His first editor, A. B. M. Musa had given him a simple instruction on his first assignment. "Arrive 30 minutes before the event, leave 30 minutes after it is all over". Rashid Bhai had taken the message to heart, not only in terms of time, but in the spirit of the advice. He would always go that extra mile. His were the images that the others had failed to notice. The otherwise insignificant moments made significant through his discerning eyes.
Those were the days one would check the chemistry in the developer from its taste. An extra puff of the cigarette would serve as a safelight to check if the film had been sufficiently exposed. Deadlines often meant printing directly from wet negatives. Once the twin lens reflex cameras gave way to the more versatile 35 mm, the film stock itself was often the back end of a roll of cine film bought cheaply from movie industry rejects. Fibre base wasn’t a fashionable thing in those days. It was the only type available. Chinese Xiamen and Era paper were found in limited grades with changes in the chemistry providing variation in contrast. It was in those grueling unventilated toilets converted to darkrooms that Rashid Bhai made print after print that documented the painful, rebellious, joyous moments of a young nation in the making.

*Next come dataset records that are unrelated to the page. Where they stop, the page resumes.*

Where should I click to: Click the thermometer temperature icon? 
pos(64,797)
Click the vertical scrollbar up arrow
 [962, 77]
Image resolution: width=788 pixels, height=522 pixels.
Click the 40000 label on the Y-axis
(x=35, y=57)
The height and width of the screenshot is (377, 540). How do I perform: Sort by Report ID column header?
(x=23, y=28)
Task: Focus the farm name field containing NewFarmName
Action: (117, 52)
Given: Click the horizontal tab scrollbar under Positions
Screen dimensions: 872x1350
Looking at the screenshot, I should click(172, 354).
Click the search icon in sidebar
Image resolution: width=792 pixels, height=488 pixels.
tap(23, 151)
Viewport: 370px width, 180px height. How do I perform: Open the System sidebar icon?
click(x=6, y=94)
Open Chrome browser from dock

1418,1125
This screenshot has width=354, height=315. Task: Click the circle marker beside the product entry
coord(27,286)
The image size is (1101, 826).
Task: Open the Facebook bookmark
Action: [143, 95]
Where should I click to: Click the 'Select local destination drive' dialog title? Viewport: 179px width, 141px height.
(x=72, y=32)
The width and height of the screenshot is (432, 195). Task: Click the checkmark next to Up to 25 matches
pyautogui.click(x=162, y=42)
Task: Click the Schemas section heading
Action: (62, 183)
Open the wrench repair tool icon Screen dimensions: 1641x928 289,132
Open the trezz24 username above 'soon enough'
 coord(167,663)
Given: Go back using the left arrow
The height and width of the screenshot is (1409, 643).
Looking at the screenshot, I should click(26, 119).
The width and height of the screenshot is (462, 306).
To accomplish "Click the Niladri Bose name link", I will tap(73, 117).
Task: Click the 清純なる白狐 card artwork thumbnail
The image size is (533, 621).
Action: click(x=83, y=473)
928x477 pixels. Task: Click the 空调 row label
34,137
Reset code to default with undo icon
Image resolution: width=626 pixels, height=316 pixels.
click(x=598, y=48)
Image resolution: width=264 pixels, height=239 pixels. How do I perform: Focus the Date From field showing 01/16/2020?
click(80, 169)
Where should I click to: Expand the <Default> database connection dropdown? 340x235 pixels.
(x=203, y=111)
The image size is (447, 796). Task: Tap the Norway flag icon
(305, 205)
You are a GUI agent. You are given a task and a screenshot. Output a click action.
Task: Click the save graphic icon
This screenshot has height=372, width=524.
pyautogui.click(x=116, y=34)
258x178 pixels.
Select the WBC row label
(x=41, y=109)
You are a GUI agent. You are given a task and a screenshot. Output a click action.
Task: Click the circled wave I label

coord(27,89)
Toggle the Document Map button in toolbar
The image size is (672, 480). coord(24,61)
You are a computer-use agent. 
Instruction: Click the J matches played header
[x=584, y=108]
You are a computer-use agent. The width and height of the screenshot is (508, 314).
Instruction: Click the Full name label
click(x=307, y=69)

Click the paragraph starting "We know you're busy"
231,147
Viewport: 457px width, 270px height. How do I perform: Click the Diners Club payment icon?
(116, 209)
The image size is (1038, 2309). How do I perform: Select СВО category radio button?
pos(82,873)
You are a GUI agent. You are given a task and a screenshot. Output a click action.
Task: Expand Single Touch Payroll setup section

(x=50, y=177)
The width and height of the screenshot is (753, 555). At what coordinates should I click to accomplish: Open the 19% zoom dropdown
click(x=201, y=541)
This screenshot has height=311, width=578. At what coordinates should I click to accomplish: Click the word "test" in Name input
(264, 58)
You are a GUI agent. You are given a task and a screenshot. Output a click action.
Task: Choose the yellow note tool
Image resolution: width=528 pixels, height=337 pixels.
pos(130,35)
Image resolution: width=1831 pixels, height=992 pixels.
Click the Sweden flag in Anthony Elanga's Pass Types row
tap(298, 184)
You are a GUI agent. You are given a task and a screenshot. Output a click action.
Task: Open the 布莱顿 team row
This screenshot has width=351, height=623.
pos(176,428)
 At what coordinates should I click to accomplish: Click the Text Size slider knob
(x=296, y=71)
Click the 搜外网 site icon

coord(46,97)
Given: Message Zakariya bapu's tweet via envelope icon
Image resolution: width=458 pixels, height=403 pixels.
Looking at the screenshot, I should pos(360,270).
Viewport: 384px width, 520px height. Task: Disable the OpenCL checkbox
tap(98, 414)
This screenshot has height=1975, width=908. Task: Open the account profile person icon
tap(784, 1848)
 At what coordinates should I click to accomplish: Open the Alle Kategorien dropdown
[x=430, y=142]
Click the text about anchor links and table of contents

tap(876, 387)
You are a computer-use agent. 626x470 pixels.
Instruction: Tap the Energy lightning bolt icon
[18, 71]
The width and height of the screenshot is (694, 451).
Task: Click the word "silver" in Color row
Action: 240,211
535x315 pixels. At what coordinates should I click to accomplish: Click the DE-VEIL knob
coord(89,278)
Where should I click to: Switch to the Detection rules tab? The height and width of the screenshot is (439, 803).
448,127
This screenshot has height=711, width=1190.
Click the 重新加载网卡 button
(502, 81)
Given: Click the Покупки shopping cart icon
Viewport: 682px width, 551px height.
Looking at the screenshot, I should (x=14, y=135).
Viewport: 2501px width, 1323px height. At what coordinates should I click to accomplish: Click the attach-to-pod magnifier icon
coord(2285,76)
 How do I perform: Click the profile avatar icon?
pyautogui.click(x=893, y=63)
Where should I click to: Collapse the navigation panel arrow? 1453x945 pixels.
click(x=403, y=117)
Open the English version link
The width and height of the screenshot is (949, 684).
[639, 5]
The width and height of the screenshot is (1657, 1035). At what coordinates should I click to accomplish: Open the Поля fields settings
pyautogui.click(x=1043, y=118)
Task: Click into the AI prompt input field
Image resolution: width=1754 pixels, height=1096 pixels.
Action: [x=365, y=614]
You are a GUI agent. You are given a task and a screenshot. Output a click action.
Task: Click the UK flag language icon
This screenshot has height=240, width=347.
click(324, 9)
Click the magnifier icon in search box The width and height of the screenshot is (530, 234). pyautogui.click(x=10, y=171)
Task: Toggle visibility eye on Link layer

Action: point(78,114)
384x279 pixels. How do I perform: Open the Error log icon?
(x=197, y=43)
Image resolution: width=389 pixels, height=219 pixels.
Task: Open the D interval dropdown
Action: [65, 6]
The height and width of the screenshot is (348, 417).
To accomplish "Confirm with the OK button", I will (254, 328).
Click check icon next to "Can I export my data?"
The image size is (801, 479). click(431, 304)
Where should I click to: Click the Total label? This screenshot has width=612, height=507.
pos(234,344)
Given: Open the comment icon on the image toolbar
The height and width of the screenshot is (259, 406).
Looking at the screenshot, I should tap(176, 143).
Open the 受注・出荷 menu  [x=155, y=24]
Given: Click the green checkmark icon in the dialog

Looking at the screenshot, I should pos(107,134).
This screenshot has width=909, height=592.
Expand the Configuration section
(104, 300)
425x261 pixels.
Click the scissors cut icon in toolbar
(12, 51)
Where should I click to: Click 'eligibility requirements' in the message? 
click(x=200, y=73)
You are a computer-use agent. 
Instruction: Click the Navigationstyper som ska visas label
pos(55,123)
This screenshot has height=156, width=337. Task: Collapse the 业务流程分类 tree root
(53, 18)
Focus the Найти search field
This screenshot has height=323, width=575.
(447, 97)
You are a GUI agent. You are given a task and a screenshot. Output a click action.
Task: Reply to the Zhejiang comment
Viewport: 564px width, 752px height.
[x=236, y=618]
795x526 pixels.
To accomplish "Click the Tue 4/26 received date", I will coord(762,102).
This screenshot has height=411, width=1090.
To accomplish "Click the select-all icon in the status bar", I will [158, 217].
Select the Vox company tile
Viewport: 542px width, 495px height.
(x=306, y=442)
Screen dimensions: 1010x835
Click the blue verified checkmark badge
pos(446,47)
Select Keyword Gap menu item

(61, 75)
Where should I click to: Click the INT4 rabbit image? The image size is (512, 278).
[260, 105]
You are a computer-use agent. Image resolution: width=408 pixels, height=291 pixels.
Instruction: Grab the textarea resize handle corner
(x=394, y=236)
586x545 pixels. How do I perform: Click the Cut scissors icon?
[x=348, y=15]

After leaving Daily Sangbad, Rashid Talukder joined the Dainik (Daily) Ittefaq and worked there for 29 years as a photojournalist. The editor of the newspaper was Tofazzul Hussain, widely known as Manik Miah. It used to be printed and published from the Paramount Press at 9 Hatkhola Road, Dhaka.
The precursor to the Dainik Ittefaq was the 'Weekly Ittefaq' founded by Maulana Abdul Hamid Bhashani in 1949, who also started a political party named 'Awami Muslim League' (later the Awami League) that same year. The Awami Muslim League was an opposition party to the highly influential Muslim League which emerged as the government political party. It was against this backdrop that Maulana Bhashani started the popular weekly publication as a critique of the Muslim League government. Manik Miah worked as its editor and his post editorial column 'Rajnaitik Mancha' (Political Platform) became very popular in East Pakistan. Ittefaq had a significant role in the 1954 general elections, and it contributed to the victory of the United Front In 1958. Ittefaq always strongly opposed all military rule of Pakistan starting from Ayub Khan to Yahya Khan. Eventually during this time, Ittefaq went from being a weekly to becoming a daily newspaper.
It remains ambiguous under what circumstances Manik Miah started to use his own name as the owner of the weekly turned a daily.
The Dainik Ittefaq was seen as the "mouthpiece of Awami League" and the East Pakistan citizens. It supported the Six Point Program of Awami League during the mid-1960s and helped publish its ideas. President Ayub Khan censored its publication from 17 June - 11 July 1966, and then again from 17 July 1966 - 9 February 1969. Tofazzal Hossain was imprisoned several times until he passed away on 1 June 1969. The newspaper was subsequently managed by his two sons, Mainul Hossain and Anwar Hossain.